DNAinfo Reporter/Producer

UPPER WEST SIDE — Community Board 7 says its demand that Extell Development Company set aside part of the massive Riverside Center project for affordable housing is moving closer to reality, but progress is slower on the board’s hopes for a school at the site.

That's what board members called “the good news and the bad news” at a Tuesday night meeting to hammer out the board’s position on Extell's Riverside Center, the controversial development proposed for an 8-acre swath between 59th and 61st Street and West End Avenue and Riverside Boulevard.

Extell wants to build five residential towers, a movie theater, stores, an auto showroom, an underground parking garage and three acres of open space at the site. Some Upper West Siders have railed against the project, calling it an enclave for the rich that will add little to the neighborhood.

In the works since 1992, the development is now moving toward a final vote of approval at the City Council.

But before then, Community Board 7 gets to weigh in with a list of concessions it hopes to win from Extell. Among them: the board wants Extell to remove one of the five buildings to make way for more open space.

Affordable housing and a school big enough to handle at least 1,400 students are also at the top of Community Board 7’s wish list.

Extell has offered to set aside 12 percent of the project’s 2,500 housing units as affordable housing for 20 years. Community Board 7 says that’s not enough.

It wants 20 percent of the housing — in square footage, not units — to be made permanently affordable.

The city is backing that idea, board members say. Board member Ethel Sheffer said Monday that city planning officials are now negotiating with Extell to make 20 percent of the housing permanently affordable.

“The very good news is that our priority, and the community’s priority, has been taken up by the city,” Sheffer said Monday.

Developers usually get a bonus — they’re allowed to develop 33 percent more floor area — if they agree to provide 20 percent affordable housing. But Sheffer said Extell wouldn’t be eligible for that bonus.

The deal could yield roughly 450 to 500 units of affordable housing, Sheffer said.

The City Council has final say on whether the affordable housing requirement remains a part of the project.

News on the school front wasn’t as rosy. With Upper West Side schools already overflowing with students, Community Board 7 wants Extell to build a K-8 school big enough for six sections, or roughly 1,400 to 1,500 students.

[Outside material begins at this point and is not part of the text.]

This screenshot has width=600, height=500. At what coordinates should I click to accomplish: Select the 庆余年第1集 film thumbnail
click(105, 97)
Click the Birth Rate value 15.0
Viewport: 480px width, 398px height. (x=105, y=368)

Extell says it will set aside space for a 150,000 square-foot school. But the developer has agreed to pay for only the “core and shell” — four walls, roof and floor — on half of the school building. The remainder would be left for the School Construction Authority to build.

Community Board 7 member Mark Diller says Extell’s school plan would accommodate about 480 students. That’s not enough for an already overcrowded district, Diller said.

“There were five more kindergartens in our district than could fit last year,” Diller said. “We could fill this school today.”

Community Board 7 holds the next public meeting on Riverside Center on July 6, when the full board will discuss the issue.